Guarda questa finlandese: una donna autentica, una creatura spirituale che ti mette addosso la vergogna di essere rozzo e sozzo, egoista, immaturo e ti fa crescere con l’esempio di un comportamento, di uno stile elevato”.

 

Quindi le dissi: “Elena, oltre all’amore e al rispetto, io per te provo ammirazione poiché tu sei capace di aprirmi ogni giorno nuovi spiragli sull’anima mia. Davvero tu non sei soltanto né soprattutto materia, anche se bella. Prima di tutto sei spirito: mente, cuore e stile. Tu sei tutto questo.

La tua parte materiale è spiritualizzata, sicché lo spirito traspare nelle tue forme, tesoro.

 Ti prego, non andare via, non lasciarmi troppo per tempo, ante diem, amore mio! Da te ho imparato più che dai libri. Quello che tu mi hai insegnato, lo insegnerò. Quod a te didici, docebo”.

 Così, con l’amore, le contraccambiai pure il latino.

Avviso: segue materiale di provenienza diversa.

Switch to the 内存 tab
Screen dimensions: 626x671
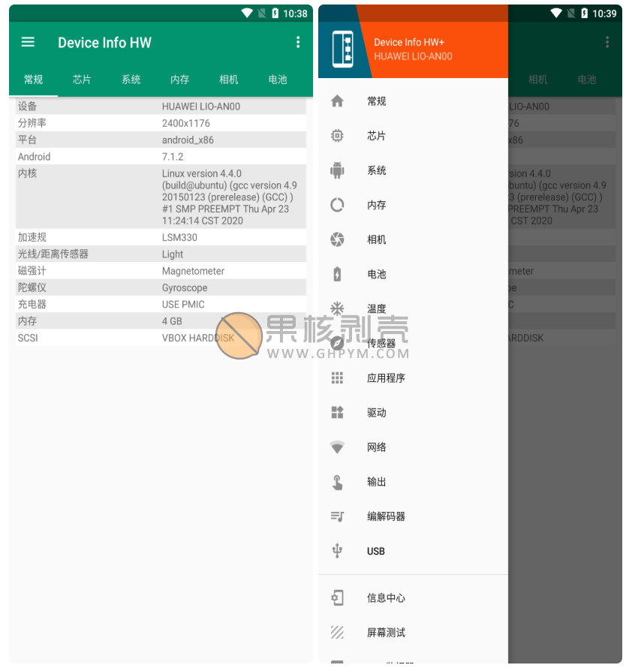[179, 80]
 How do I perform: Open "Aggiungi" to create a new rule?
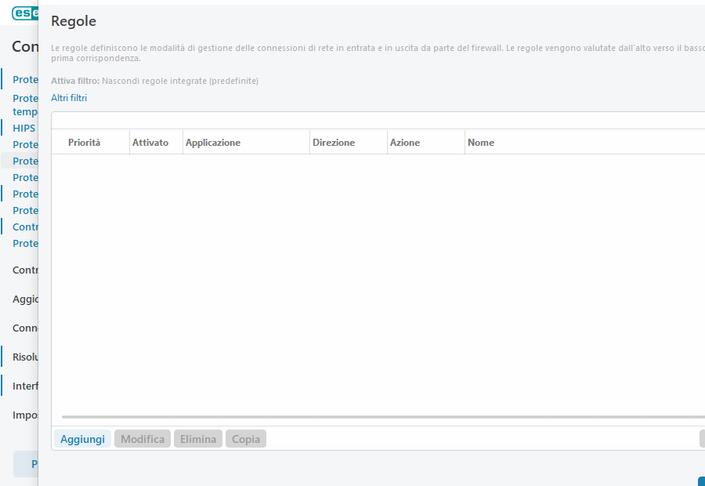(81, 438)
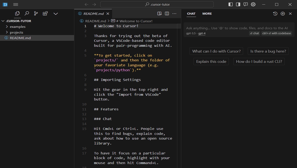Click the 'Is there a bug here?' suggestion
The image size is (297, 168).
[x=268, y=51]
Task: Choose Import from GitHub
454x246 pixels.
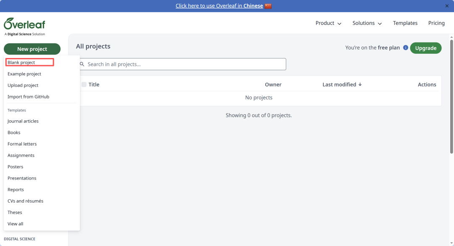Action: (28, 97)
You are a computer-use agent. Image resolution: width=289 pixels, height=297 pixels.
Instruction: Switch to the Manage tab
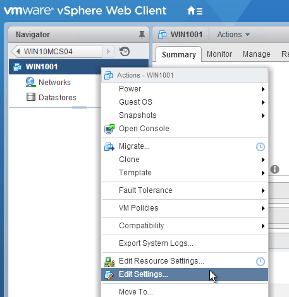[256, 54]
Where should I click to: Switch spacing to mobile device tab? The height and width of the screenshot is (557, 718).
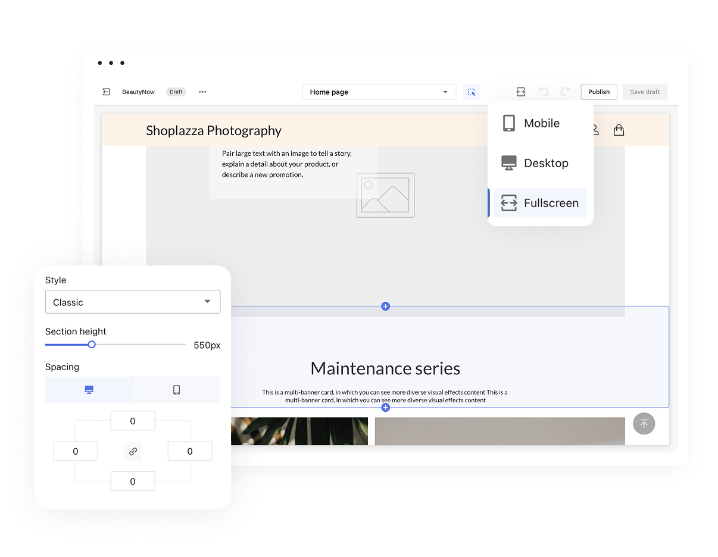tap(176, 390)
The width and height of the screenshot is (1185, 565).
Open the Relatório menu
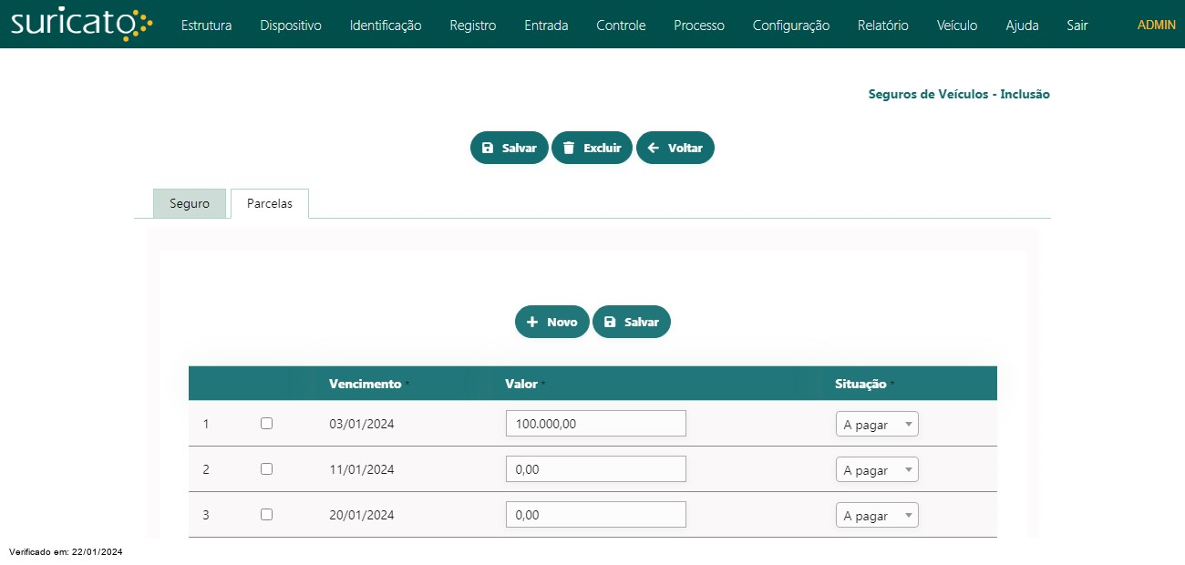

Rispose con un sorriso di gratitudine e gioia. Qualche giorno più tardi mi rese felice dicendo che mi amava anche perché, quando ne avevo avuto l’occasione e la possibilità, non le avevo fatto del male. Come fa la canaglia di tutte le classi sociali, le caste, le religioni, i partiti.

Così la sera del 4 di agosto del 1971 io le chiesi perdono e facemmo la pace, poi parlammo a lungo e facemmo l’amore; quindi tornammo a ballare sulla terrazza, a festa quasi finita. Eravamo felici. Prima di andare a dormire, ciascuno nel suo edificio del grande collegio immerso nella grande foresta di Debrecen, passeggiammo in mezzo alle piante strane dell’orto botanico. Volevamo ancora stare insieme, sebbene oramai l’alba cedesse all’aurora.

Elena cantava: “Summertime and the living is easy, fishes are jumping and the cotton is high”, con voce calma e calda; e bruna com’era, vestita della tunica bianca, calzata di sandali neri con fibbia, sembrava un’antica poetessa greca che recita una sua lirica in lode della bella stagione, dell’amore e della vita.

“La terra è in mezzo alle stelle che ora si spengono nel bianco rosa del cielo, mentre il tuo volto si illumina”, pensai.

“Il ricordo di te durerà per sempre in me, e il nostro amore sarà l’eredità delle nostre vite. Lasceremo questo nostro tesoro all’umanità”, le dissi.


Quel momento, verso le tre del mattino, è stato uno dei più chiari e luminosi della mia vita mortale.

Mentre la donna, rischiarandosi alle rosee carezze di quell’aurora lontana, celebrava l’estate e la nostra felicità con limpido canto, la luce crescendo e propagandosi ovunque, mostrava la bellezza ordinata della vita terrena e io me la sentivo fluire dentro, nei polmoni e nel sangue pulsato dal cuore pieno di gioia. Avvertivo il richiamo dell’arte che è fusione di bellezza, bontà e verità.

Tutte le piante, i fiori e le erbe dell’orto botanico si vivacizzavano: i campanellini dell’Heuchera sanguinea trillavano di felicità, la Campanula carpatica brillava di luce azzurra, e la Tunica saxifraga dal carneo colore danzava nella brezza mattutina al canto della donna amabile e amata.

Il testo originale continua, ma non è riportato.